Australian businesses reported only meager growth in profits and wages for the fourth quarter of last year, a dry spell for incomes that likely saw the whole economy struggle to expand, Trend reports referring to Reuters.
A range of data out on Monday also showed home building was heading for a deep hole after years of outperformance, while job ads suffered their biggest annual drop in five years.
The signs were of an economy that has clearly lost traction in recent months and may have grown only marginally in the December quarter, figures for which are due Wednesday.
Analysts suspect gross domestic product (GDP) expanded by a pedestrian 0.4 percent in the December quarter, with weakness in wages and house prices curbing consumption.

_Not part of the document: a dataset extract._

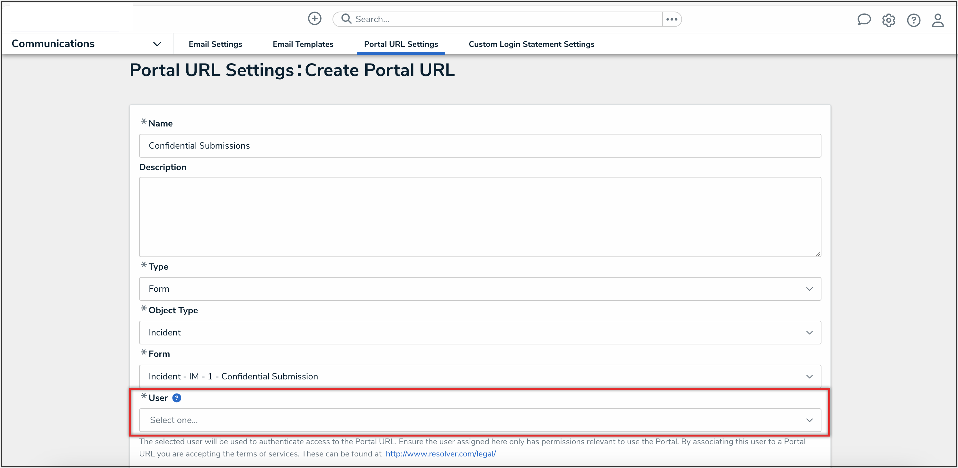The width and height of the screenshot is (958, 468).
Task: Click the help question mark icon
Action: coord(913,20)
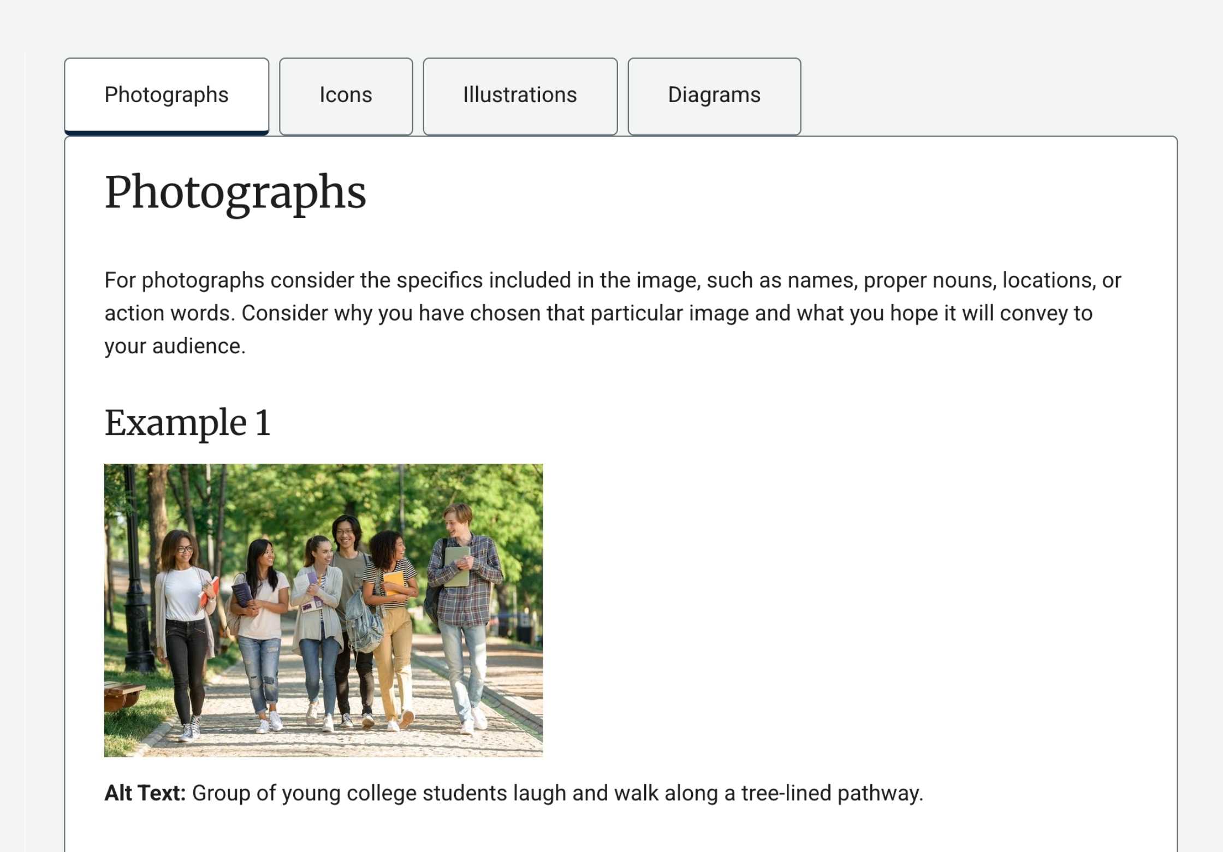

Annual growth is seen slowing to around 2.6 percent, from 2.8 percent, challenging the Reserve Bank of Australia’s (RBA) optimism for a pick up to 3 percent this year.
The central bank, which holds its March policy meeting on Tuesday, recently warned that a further significant fall in home prices could undermine household wealth and spending, and perhaps warrant a cut in interest rates.
Falling prices combined with tighter bank lending have also sent a chill across the construction industry with approvals to build new homes down 29 percent in February from a year earlier.
While Monday’s figures from the Australian Bureau of Statistics showed approvals bounced 2.5 percent from January, that followed two months of very sharp falls.
“The update pares back some of the concerning weakness that was emerging through the back end of 2018, particularly around non high-rise activity,” said Westpac economist Matthew Hassan.
“However, the through the year numbers are clearly still very weak and dwelling construction will continue to detract materially from growth in 2019.”